Russia: journalist threatened with expulsion to Uzbekistan

Reporters Without Borders (RSF) is extremely concerned about Khudoberdi Nurmatov, an Uzbek journalist also known as Ali Feruz, who was arrested as he left his Moscow home yesterday and is now threatened with extradition to Uzbekistan.

Reporters Without Borders (RSF) is extremely concerned about Khudoberdi Nurmatov, an Uzbek journalist also known as Ali Feruz, who was arrested as he left his Moscow home yesterday and is now threatened with extradition to Uzbekistan.

RSF urges the Russian authorities not to send Nurmatov back to his home country, where he could be tortured.

After assisting various human rights groups, Nurmatov had been working for more than a year for the Moscow-based independent newspaper Novaya Gazeta, writing articles on Uzbek domestic policyand the appalling conditions in which Central Asian immigrants live in Moscow.

The Russian authorities accuse him of violating their immigration laws. The document they have given to his lawyers refers to article 18.8 of the administrative code, which provides for deportation.

Although Nurmatov does not have a valid passport, he has requested asylum, which is sufficient to allow him to remain in Russia. Under both Russian and international law, he should not be sent back to his country until his asylum request has been examined.

Nurmatov fled Uzbekistan in 2009 to escape growing pressure from the Uzbek intelligence services, which wanted to recruit him as an informer. His mother lives in Russia and has Russian nationality.

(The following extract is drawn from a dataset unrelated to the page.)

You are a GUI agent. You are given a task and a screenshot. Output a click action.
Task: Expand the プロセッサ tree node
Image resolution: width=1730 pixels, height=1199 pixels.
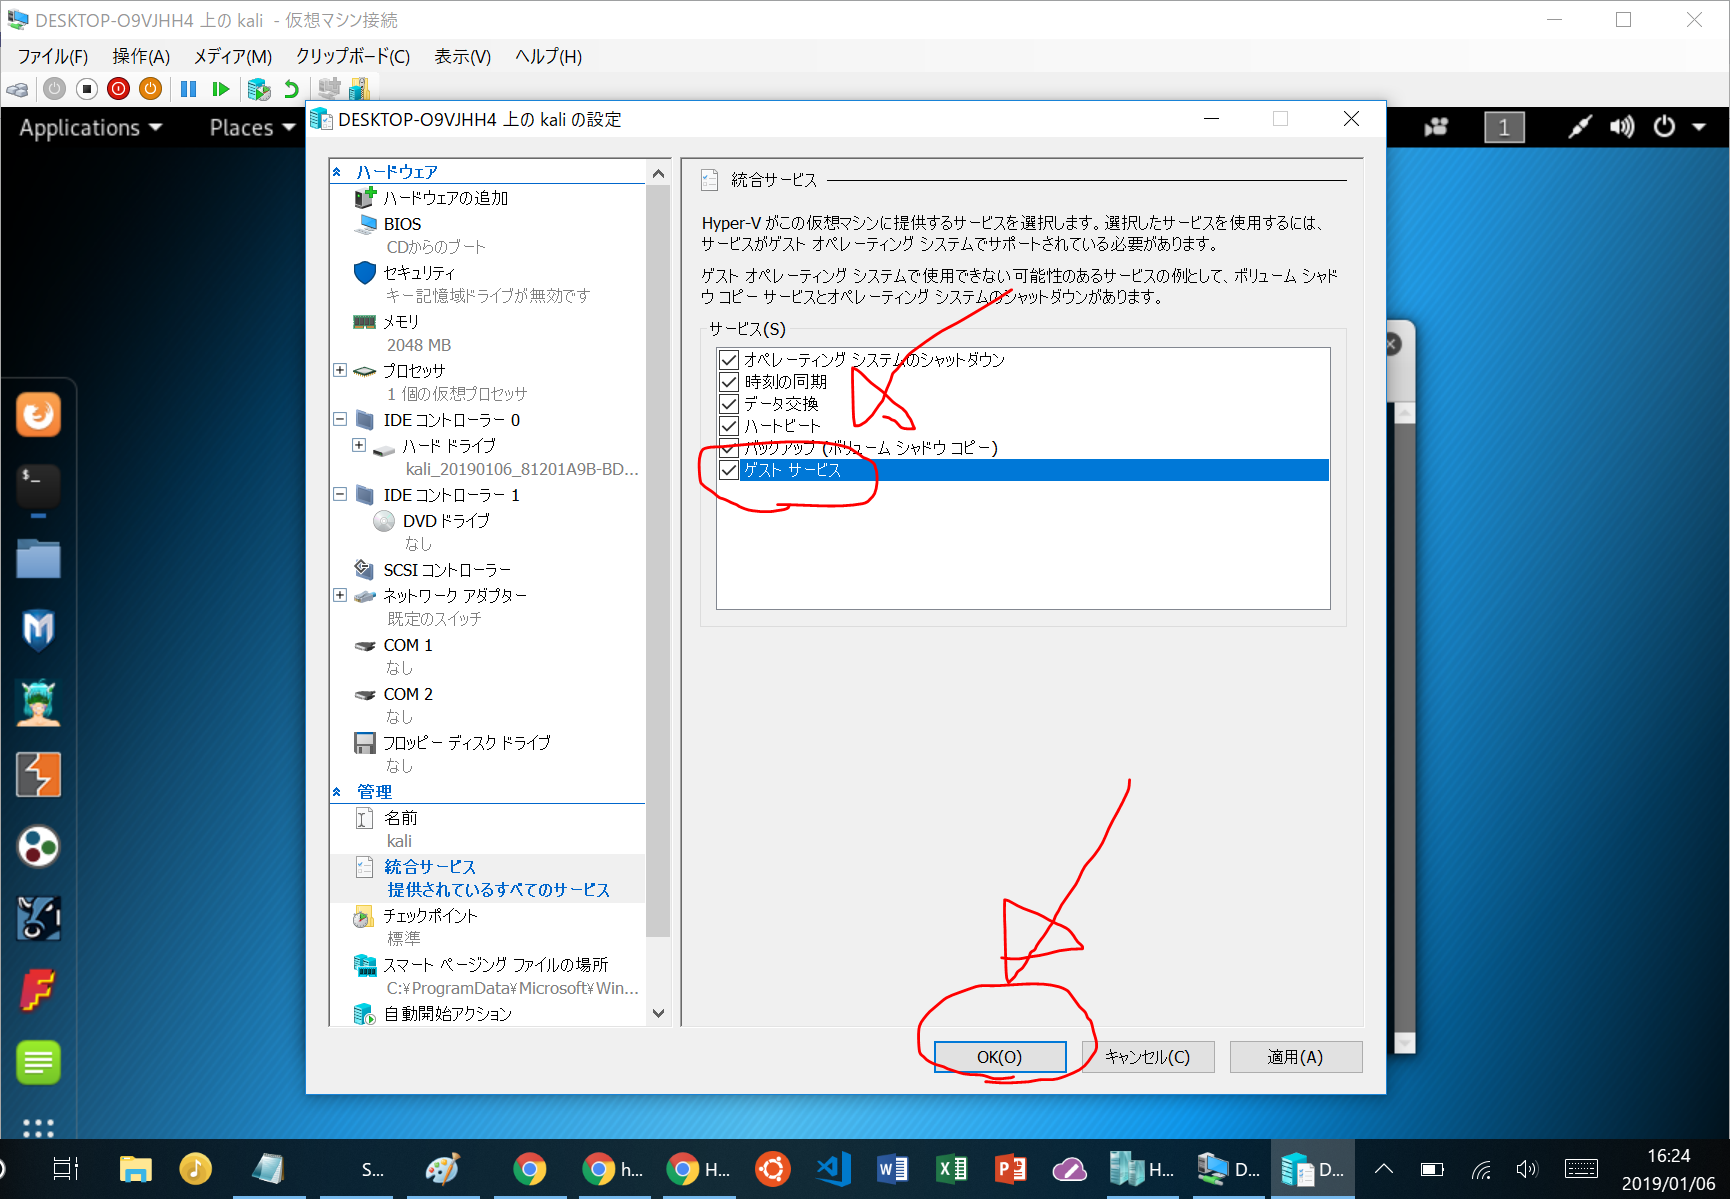tap(340, 370)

After spending most of yesterday in a police station, Nurmatov was hospitalized in the evening with a kidney ailment exacerbated by a flu virus. His lawyer, Maria Kurakina, said today that the hospital’s management had been pressured to discharge him as quickly as possible so that he could be taken before a court.

“Sending Khudoberdi Nurmatov back to Uzbekistan would be illegal and would put him in great danger,” said Johann Bihr, the head of RSF’s Eastern Europe and Central Asia desk.

“His journalistic activities and defence of human rights expose him to the worst in a country where torture is systematically used. We call on the Russian authorities not to deport this journalist and to quickly examine his asylum request.”

Uzbekistan is ranked 166th out of 180 countries in RSF’s 2016 World Press Freedom Index. The regime has a complete monopoly of news and information, and independent journalists who try to keep working are exposed to the worst reprisals. Many reports have documentedthe widespread use of torture in Uzbek prisons.

In a statement released yesterday, Novaya Gazeta expressed full support for Nurmatov and said he was the victim of a targeted arrest, not a routine police check.

It is not clear if Uzbekistan has requested his extradition, but the Russian and Uzbek governments are linked by security cooperation accords that are often invoked to the detriment of international humanitarian law.

Several Uzbek citizens who had been seeking asylum or had been granted refugee status have gone missing in Moscow in recent years only to reappear some time later in Uzbek jails.